Jack Kershaw, Kambah
If it can be properly understood and developed, the ACT Land Rent Scheme has enormous potential to improve access to land and housing affordability. In describing the recent changes to the income threshold eligibility for the ACT Land Rent scheme, Noel Towell (''Land-rent leeway for the great ACT dream'', January 9, p1) refers to the scheme as ''taxpayer assisted''. This is a common misunderstanding. In fact, under our system, it is the private accrual of land rent, not its public collection, that is taxpayer assisted.
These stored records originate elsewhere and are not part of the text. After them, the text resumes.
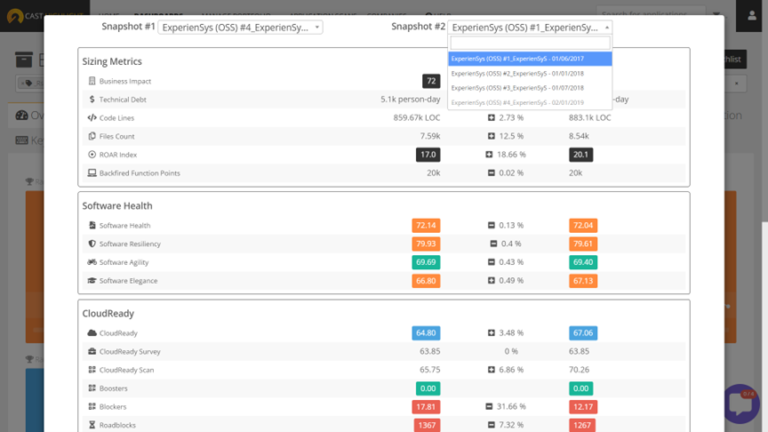Choose the ExperienSys (OSS) #1 01/06/2017 option
Viewport: 768px width, 432px height.
click(530, 58)
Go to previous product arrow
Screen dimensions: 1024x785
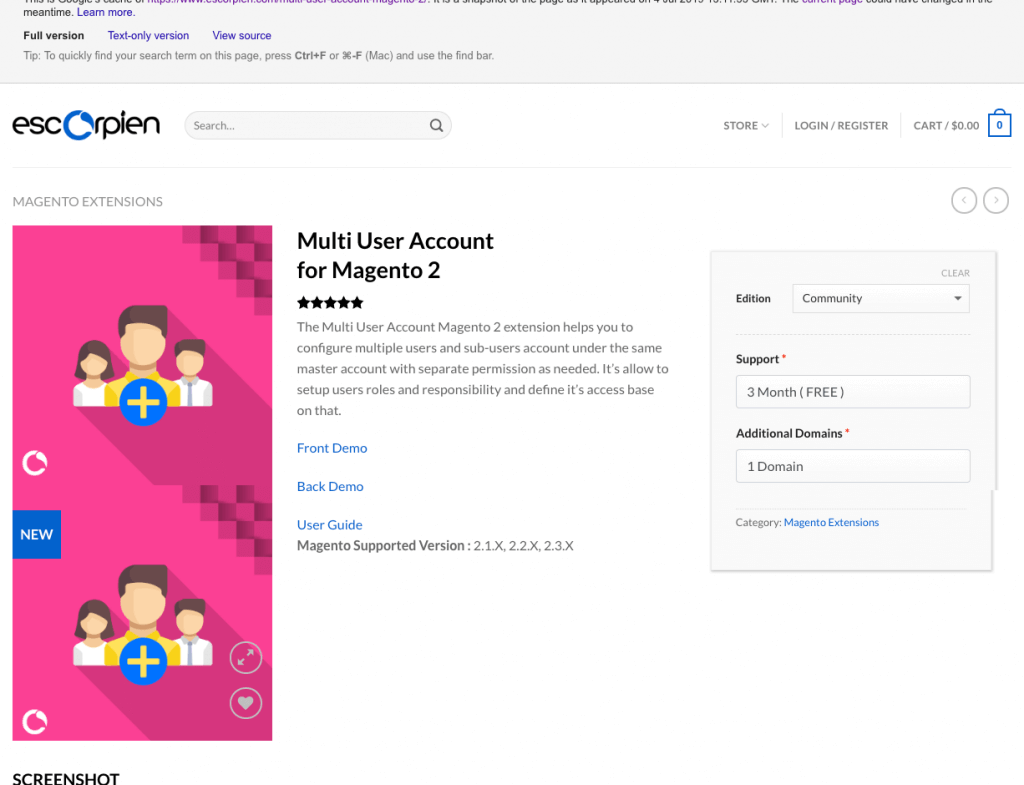pyautogui.click(x=964, y=201)
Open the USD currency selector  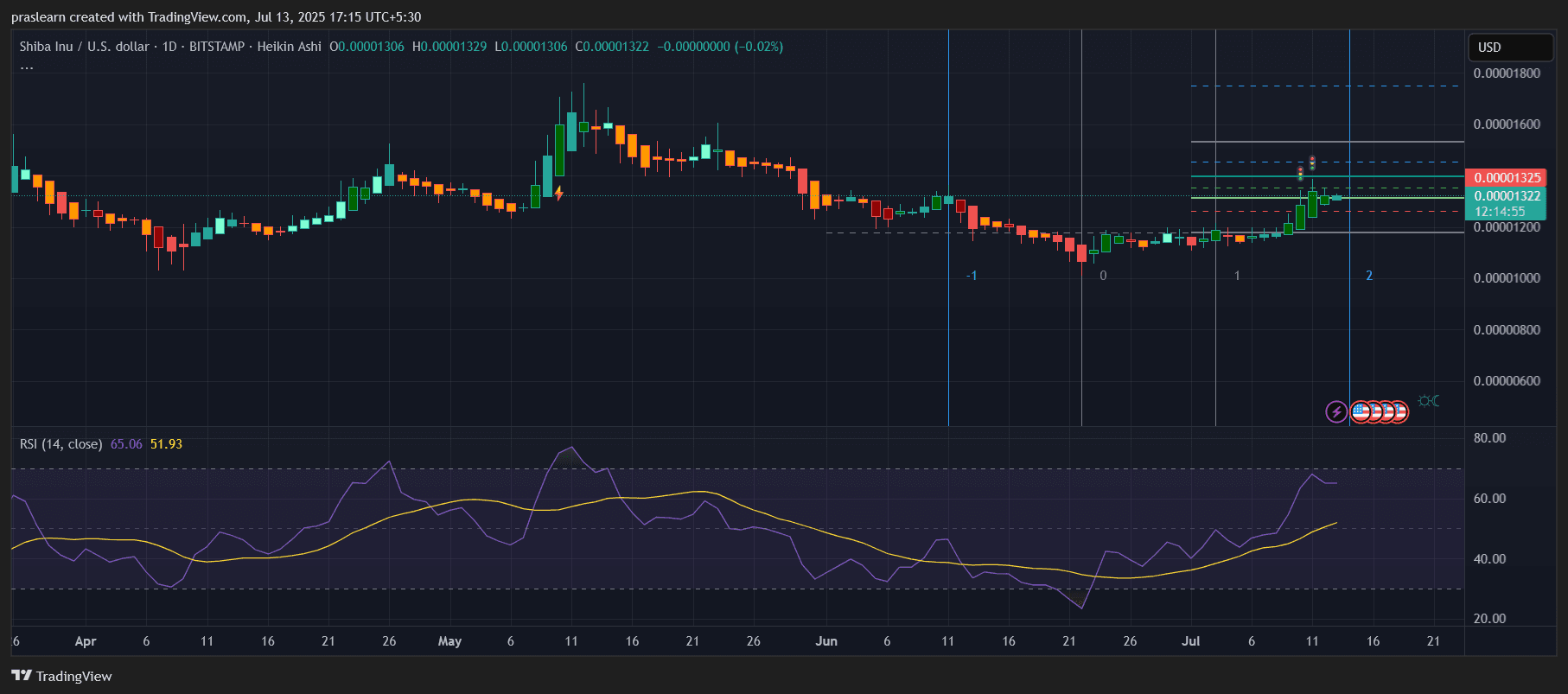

Taking into account other taxes and charges, land renters more than pay their way by incrementally returning to the community the unimproved value of their location. This value is a direct reflection of the public services surrounding their chosen site. Conversely, by privately capitalising rising land values, land owners, or more often their mortgagees, effectively receive a windfall tax rebate.
Fairness requires that all land-renters, regardless of when they entered the scheme, should be charged the same percentage of the unimproved value of their site. Further, there is no real need for any income threshold to dissuade wealthier people from using the scheme.
For now, a better alternative may simply be to allow only one residential land rent block per family to build and live upon.
Over time, hopefully more people will realise that justice also requires that no citizen should be obliged to make any contribution to Treasury coffers beyond the annual market worth of the land that they hold for exclusive use.
Ronald Johnson, Secretary ACT Association for Good Government
Sharon a war criminal
Why on earth is the foreign minister of Australia going to attend the funeral of ex-Israeli prime minister Ariel Sharon? I mean, quite apart from the fact that he is one of the greatest war criminals of the past 60 years, will Israel be sending their foreign minister to Australia when the next of our former prime ministers expires?
If this is not a case of showing exceptional deference to Israel, the foreign minister is going to be spending a lot of time flying to the funerals of former political leaders! And did I mention he was a war criminal?
Chris Williams, Griffith
TO THE POINT
A CAPITOL TREAT
Reading the article about Mrs Liangis (January 11, p1), one can only admire her hard work and determination. But please, Mrs Liangis, give us back our original Manuka Theatre. Its architecture and brickwork complemented the style and feel of Manuka. Now that you have built your dream, please rebuild for our community what you took away from us.
Elizabeth Thurbon, Narrabundah
ALWAYS BUGS BUNNY
I have lived in Canberra since 1952 and, unlike Ken Maher (January 13), we always called the Australian-American Memorial ''Bugs Bunny''. I cannot remember it being called anything else.
Ian Reynolds, Chifley
Your review of the SBS program The Burrowers (January 12, p22) ridicules a minor speech defect on the part of the program's narrator. While amusing, it is unkind.
M.L. Willheim, Forrest
NOT ALL GOOD
I hope Christopher Pyne also wants Australian students to learn about the disadvantages of Western civilisation: firearms, alcohol, pollution, environmental degradation, climate change, arrogant politicians …
Clare Conway, Ainslie
OFF TO BOOT CAMP
For all those causing trouble in public places because they are drinking too much, there's a simple solution: pack them off to boot camp.
Phylli Ives, Torrens
When did ''acquisitioned'' become a word in the English language? (''Experts seek to stop export'', January 13). Surely it is ''acquired''.
Bernard McMinn, Mawson
NOT FOR TOURISTS
I was wondering if someone in the ACT government can explain why the coffee shop adjoining the Regatta Point exhibition, one of our major tourist attractions, is ''closed for the holidays'' - until the end of January?
Lyndal Thorburn, Greenleigh, NSW
ONE FOR ALL
I join Anne Prendergast and Gillian Phillpot in being equally proud of Australia's British, indigenous and multicultural heritage.
Marguerite Castello, Griffith
WARMING TO IT
Rather than sweltering through the heatwave this week, we should sit back and enjoy it in the knowledge and reassurance that climate change is crap.